Items drawn from a data source.
* Begin *

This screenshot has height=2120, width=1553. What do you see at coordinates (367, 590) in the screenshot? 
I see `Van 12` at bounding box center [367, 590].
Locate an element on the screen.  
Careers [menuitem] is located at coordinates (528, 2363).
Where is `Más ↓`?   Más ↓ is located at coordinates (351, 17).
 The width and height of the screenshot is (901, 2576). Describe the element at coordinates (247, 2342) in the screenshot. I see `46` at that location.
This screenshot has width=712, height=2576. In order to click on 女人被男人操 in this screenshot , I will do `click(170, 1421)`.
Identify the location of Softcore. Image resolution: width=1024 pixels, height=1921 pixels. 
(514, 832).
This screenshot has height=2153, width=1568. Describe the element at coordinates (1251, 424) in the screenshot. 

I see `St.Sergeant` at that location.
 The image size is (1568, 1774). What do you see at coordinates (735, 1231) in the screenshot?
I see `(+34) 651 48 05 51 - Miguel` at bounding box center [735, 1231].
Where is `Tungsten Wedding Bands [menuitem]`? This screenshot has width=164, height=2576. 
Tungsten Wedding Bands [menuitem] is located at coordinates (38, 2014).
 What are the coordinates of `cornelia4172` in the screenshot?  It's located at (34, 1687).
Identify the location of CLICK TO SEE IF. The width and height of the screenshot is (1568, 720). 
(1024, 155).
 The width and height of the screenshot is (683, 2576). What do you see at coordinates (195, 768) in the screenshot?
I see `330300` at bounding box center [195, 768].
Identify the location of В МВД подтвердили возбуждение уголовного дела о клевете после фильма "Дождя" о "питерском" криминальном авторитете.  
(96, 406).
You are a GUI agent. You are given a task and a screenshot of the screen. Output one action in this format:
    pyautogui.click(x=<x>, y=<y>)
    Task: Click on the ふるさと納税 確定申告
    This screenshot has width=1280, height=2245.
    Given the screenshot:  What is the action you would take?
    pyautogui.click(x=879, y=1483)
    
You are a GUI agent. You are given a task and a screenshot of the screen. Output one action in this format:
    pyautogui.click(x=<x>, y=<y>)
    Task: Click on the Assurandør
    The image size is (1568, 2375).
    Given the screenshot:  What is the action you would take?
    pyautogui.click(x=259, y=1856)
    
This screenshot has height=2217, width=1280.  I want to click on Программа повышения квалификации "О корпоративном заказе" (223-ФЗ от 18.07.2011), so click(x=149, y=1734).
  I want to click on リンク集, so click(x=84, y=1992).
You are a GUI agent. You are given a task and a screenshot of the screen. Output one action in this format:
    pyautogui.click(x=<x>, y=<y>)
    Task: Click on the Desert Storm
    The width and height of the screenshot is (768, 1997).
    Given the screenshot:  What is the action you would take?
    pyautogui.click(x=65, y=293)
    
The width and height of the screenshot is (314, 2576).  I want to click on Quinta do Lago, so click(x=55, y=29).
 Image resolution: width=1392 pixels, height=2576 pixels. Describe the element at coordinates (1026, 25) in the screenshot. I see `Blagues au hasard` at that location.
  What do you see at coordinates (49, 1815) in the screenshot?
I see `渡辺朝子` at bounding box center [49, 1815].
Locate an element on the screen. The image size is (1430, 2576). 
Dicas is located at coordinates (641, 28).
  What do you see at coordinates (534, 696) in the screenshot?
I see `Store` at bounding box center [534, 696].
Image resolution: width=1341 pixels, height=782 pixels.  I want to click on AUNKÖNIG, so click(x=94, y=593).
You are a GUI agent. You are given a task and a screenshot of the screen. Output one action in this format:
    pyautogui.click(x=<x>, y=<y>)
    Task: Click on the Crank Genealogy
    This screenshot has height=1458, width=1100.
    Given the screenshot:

* End *

TASK DETAILS.
Retype the whole listing above without changing a single character.

SOLUTION.
This screenshot has height=2120, width=1553. What do you see at coordinates (367, 590) in the screenshot? 
I see `Van 12` at bounding box center [367, 590].
Locate an element on the screen.  
Careers [menuitem] is located at coordinates (528, 2363).
Where is `Más ↓`?   Más ↓ is located at coordinates (351, 17).
 The width and height of the screenshot is (901, 2576). Describe the element at coordinates (247, 2342) in the screenshot. I see `46` at that location.
This screenshot has width=712, height=2576. In order to click on 女人被男人操 in this screenshot , I will do `click(170, 1421)`.
Identify the location of Softcore. Image resolution: width=1024 pixels, height=1921 pixels. 
(514, 832).
This screenshot has height=2153, width=1568. Describe the element at coordinates (1251, 424) in the screenshot. 

I see `St.Sergeant` at that location.
 The image size is (1568, 1774). What do you see at coordinates (735, 1231) in the screenshot?
I see `(+34) 651 48 05 51 - Miguel` at bounding box center [735, 1231].
Where is `Tungsten Wedding Bands [menuitem]`? This screenshot has width=164, height=2576. 
Tungsten Wedding Bands [menuitem] is located at coordinates (38, 2014).
 What are the coordinates of `cornelia4172` in the screenshot?  It's located at (34, 1687).
Identify the location of CLICK TO SEE IF. The width and height of the screenshot is (1568, 720). 
(1024, 155).
 The width and height of the screenshot is (683, 2576). What do you see at coordinates (195, 768) in the screenshot?
I see `330300` at bounding box center [195, 768].
Identify the location of В МВД подтвердили возбуждение уголовного дела о клевете после фильма "Дождя" о "питерском" криминальном авторитете.  
(96, 406).
You are a GUI agent. You are given a task and a screenshot of the screen. Output one action in this format:
    pyautogui.click(x=<x>, y=<y>)
    Task: Click on the ふるさと納税 確定申告
    This screenshot has width=1280, height=2245.
    Given the screenshot:  What is the action you would take?
    pyautogui.click(x=879, y=1483)
    
You are a GUI agent. You are given a task and a screenshot of the screen. Output one action in this format:
    pyautogui.click(x=<x>, y=<y>)
    Task: Click on the Assurandør
    The image size is (1568, 2375).
    Given the screenshot:  What is the action you would take?
    pyautogui.click(x=259, y=1856)
    
This screenshot has height=2217, width=1280.  I want to click on Программа повышения квалификации "О корпоративном заказе" (223-ФЗ от 18.07.2011), so click(x=149, y=1734).
  I want to click on リンク集, so click(x=84, y=1992).
You are a GUI agent. You are given a task and a screenshot of the screen. Output one action in this format:
    pyautogui.click(x=<x>, y=<y>)
    Task: Click on the Desert Storm
    The width and height of the screenshot is (768, 1997).
    Given the screenshot:  What is the action you would take?
    pyautogui.click(x=65, y=293)
    
The width and height of the screenshot is (314, 2576).  I want to click on Quinta do Lago, so click(x=55, y=29).
 Image resolution: width=1392 pixels, height=2576 pixels. Describe the element at coordinates (1026, 25) in the screenshot. I see `Blagues au hasard` at that location.
  What do you see at coordinates (49, 1815) in the screenshot?
I see `渡辺朝子` at bounding box center [49, 1815].
Locate an element on the screen. The image size is (1430, 2576). 
Dicas is located at coordinates (641, 28).
  What do you see at coordinates (534, 696) in the screenshot?
I see `Store` at bounding box center [534, 696].
Image resolution: width=1341 pixels, height=782 pixels.  I want to click on AUNKÖNIG, so click(x=94, y=593).
You are a GUI agent. You are given a task and a screenshot of the screen. Output one action in this format:
    pyautogui.click(x=<x>, y=<y>)
    Task: Click on the Crank Genealogy
    This screenshot has height=1458, width=1100.
    Given the screenshot:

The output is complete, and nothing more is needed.